You’ve missed the point completely. If they are relying on quick turnarounds, they are likely just TRYING THINGS instead of THINKING about what to try. And, likely don’t ask themselves why a particular change fixed a problem – they just move on to the next with the same approach.
If they don’t understand the particular problem they are facing in sufficient detail to be able to formulate a REASONED solution, then what faith do you have in that solution? How do you know they didn’t just stumble on something that APPEARED to work?
When “trying things” takes a long period of time (consumes a lot of resources), you are really careful about what you are willing to try – without substantiation – as it will limit the other “trials” you will be able to make.

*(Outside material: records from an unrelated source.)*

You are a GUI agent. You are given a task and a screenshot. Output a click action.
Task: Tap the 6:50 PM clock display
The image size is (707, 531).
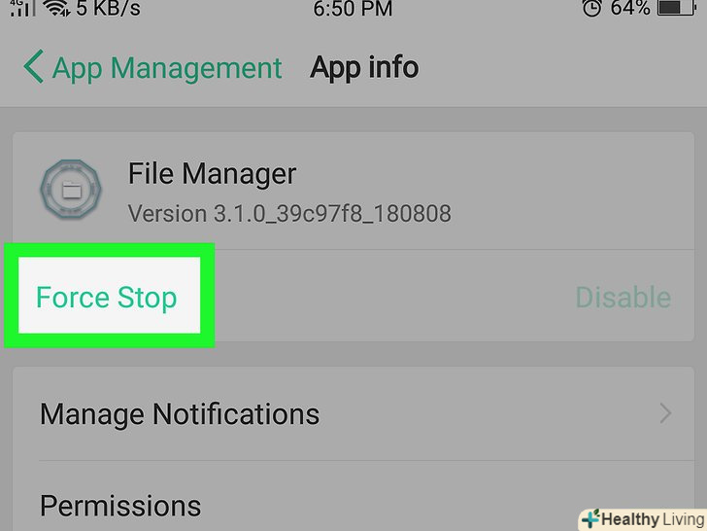point(353,9)
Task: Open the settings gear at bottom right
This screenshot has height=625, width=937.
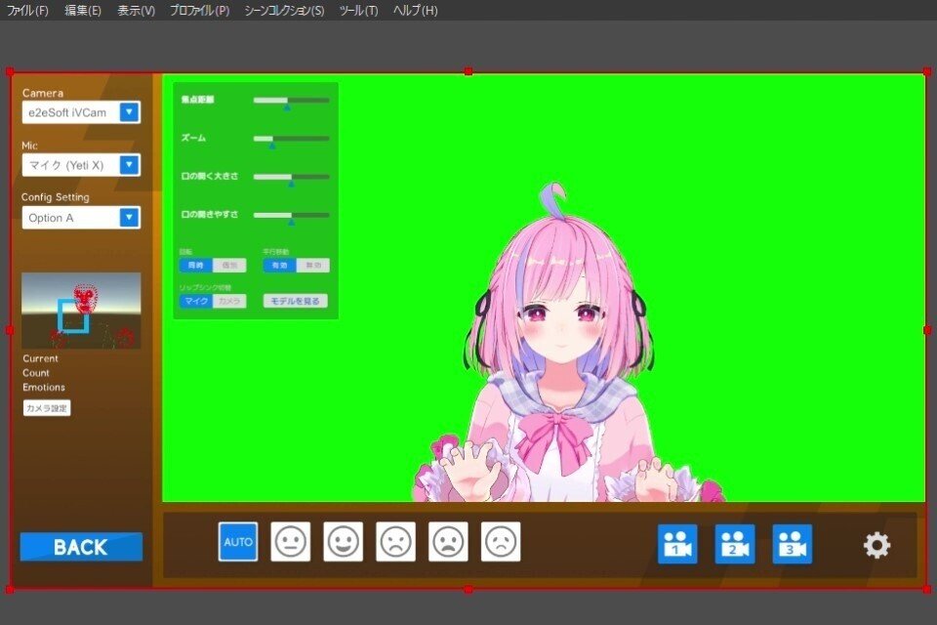Action: [876, 545]
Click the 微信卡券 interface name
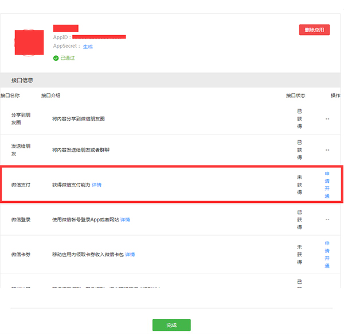This screenshot has height=334, width=344. click(x=21, y=255)
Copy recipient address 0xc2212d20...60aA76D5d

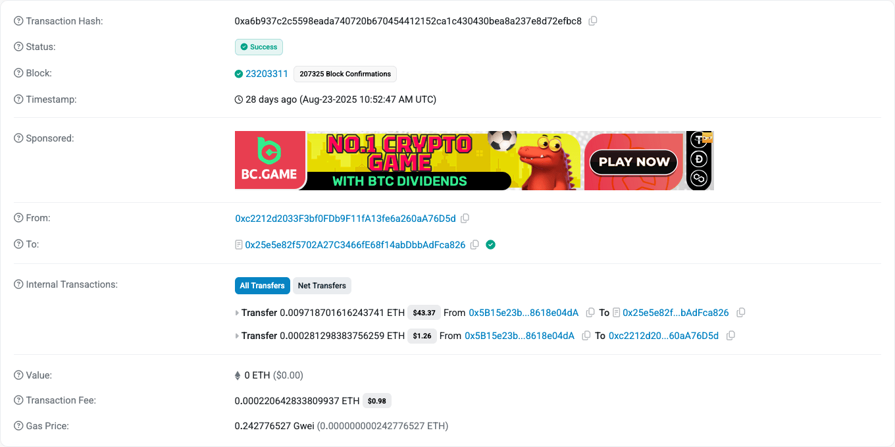point(730,336)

I worked on a project for IBM many years ago. We (they!) used a minicomputer to exercise a piece of equipment that we were building (not designing!) for them. There was a problem with the communication hardware between the two systems. I opined that it could be a timing issue as there were a lot of cascaded timing elements in the chain.

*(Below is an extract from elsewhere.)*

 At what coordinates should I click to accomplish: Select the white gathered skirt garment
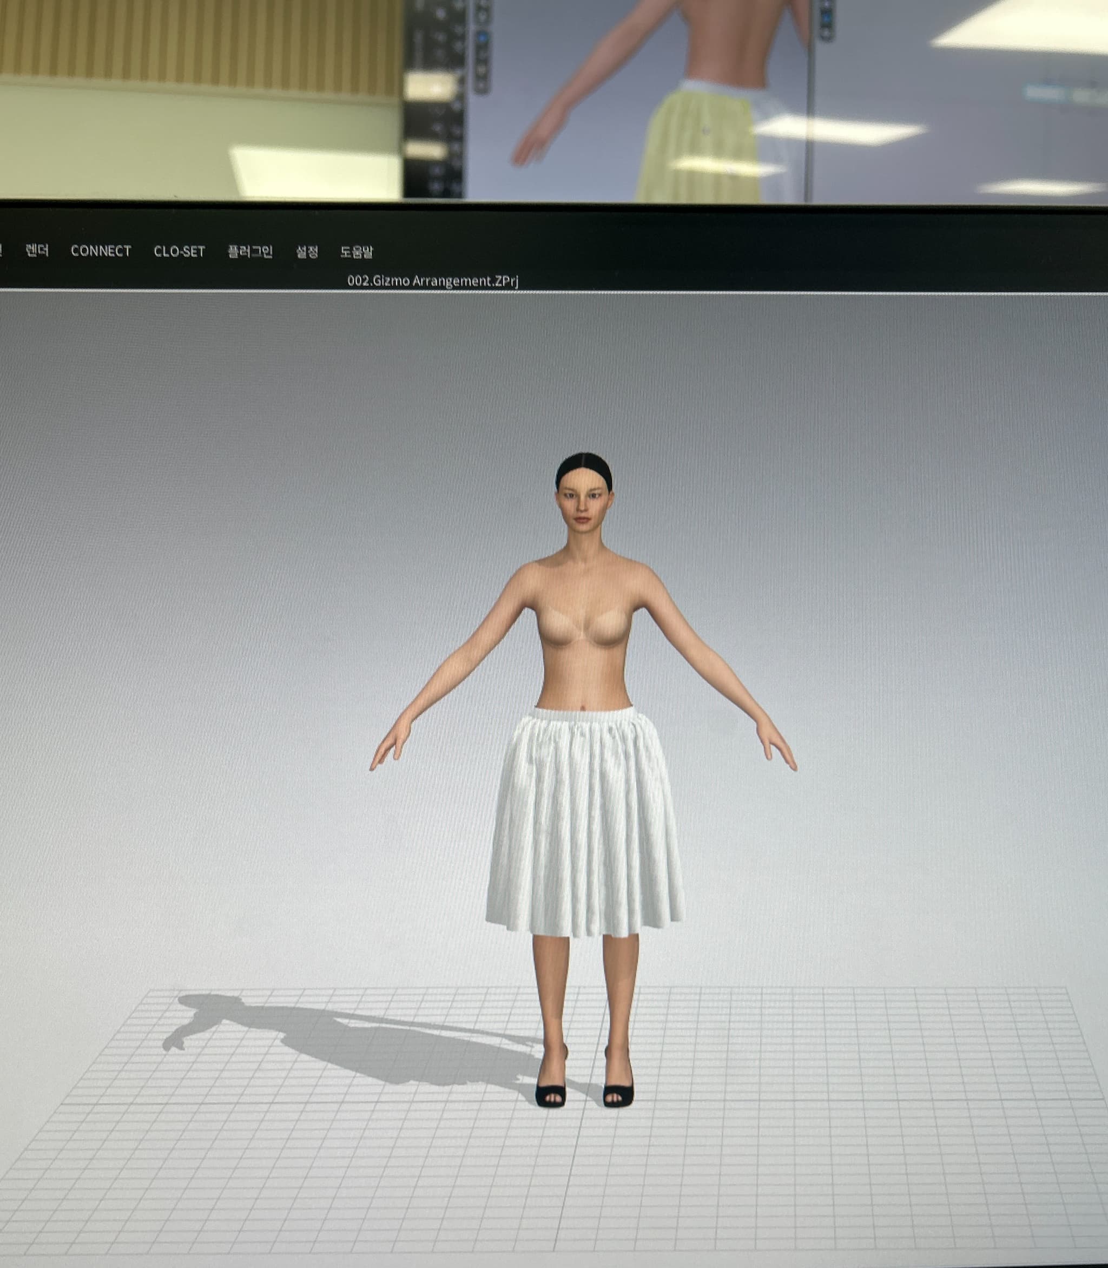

The IBM engineer who had designed the interface assured me that couldn’t be the case. And, spent much of his time (which is also MY time as I can’t get any work done until he is out of the way) looking for another problem source.

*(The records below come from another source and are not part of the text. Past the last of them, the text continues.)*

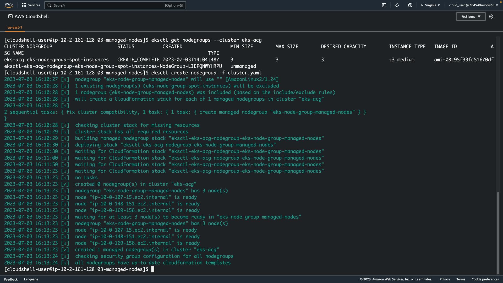Viewport: 503px width, 283px height.
Task: Open the help question mark icon
Action: pyautogui.click(x=410, y=5)
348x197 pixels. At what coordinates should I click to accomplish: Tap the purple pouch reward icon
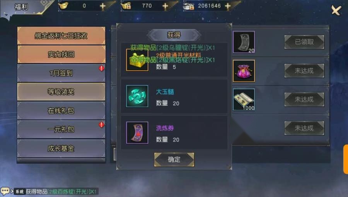244,71
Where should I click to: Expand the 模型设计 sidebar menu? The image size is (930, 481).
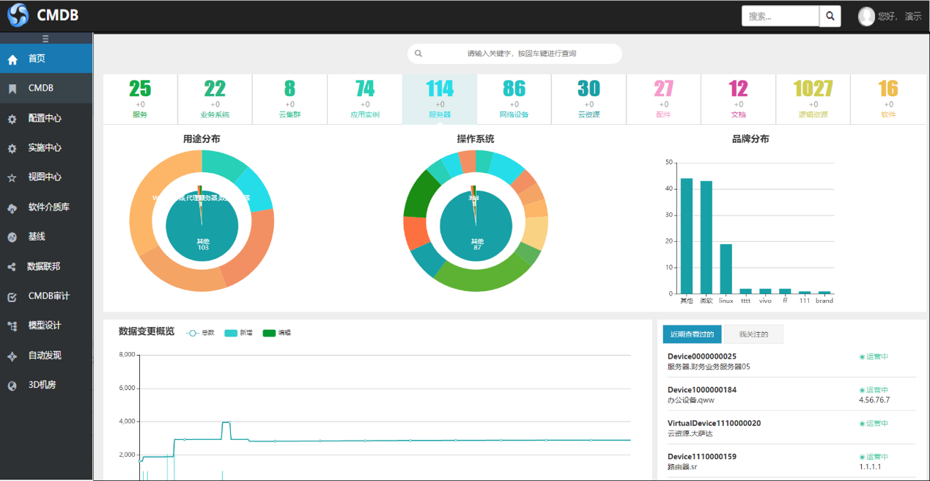click(x=45, y=326)
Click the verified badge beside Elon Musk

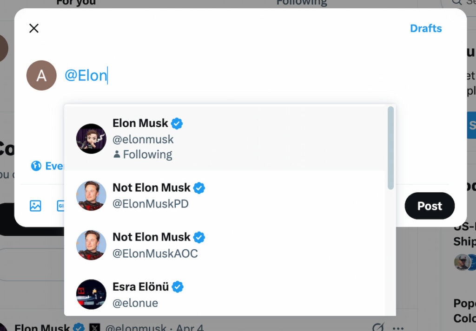(177, 123)
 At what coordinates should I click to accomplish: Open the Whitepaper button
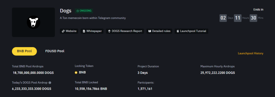[92, 31]
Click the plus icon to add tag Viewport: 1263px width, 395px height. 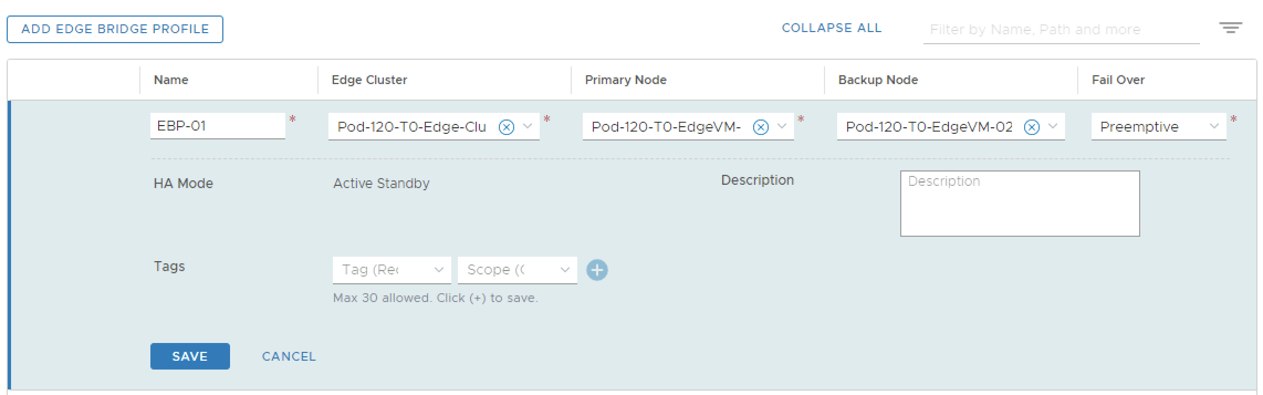(597, 270)
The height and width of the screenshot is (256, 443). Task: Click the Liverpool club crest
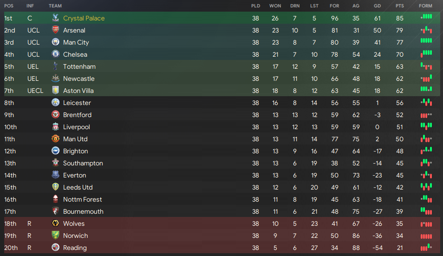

Eventually, I goosed the timing by a few thousand percent (so a millisecond event took a full second… big deal!). And, voila – everything started working!
“What did you do?”
“I tweeked the timing – as I had suggested”
“To what?”
“Two orders of magnitude.”
“What??? That’s way too much!”
“Of course. But I didn’t want to wonder if 5-10% would be sufficient and knew that there was no downside to going WAY overboard…”
He wanted to bury his head in documents with the expectation that reality agreed with theory. I saw that it clearly did NOT and devised a simple, harmless test to validate my theory. Then, when proven, went looking for the detail that explained why this had been necessary.
A “modern programmer” would have goosed the timing and moved on to the next problem without ever going back to figure out why that solution APPEARED to work.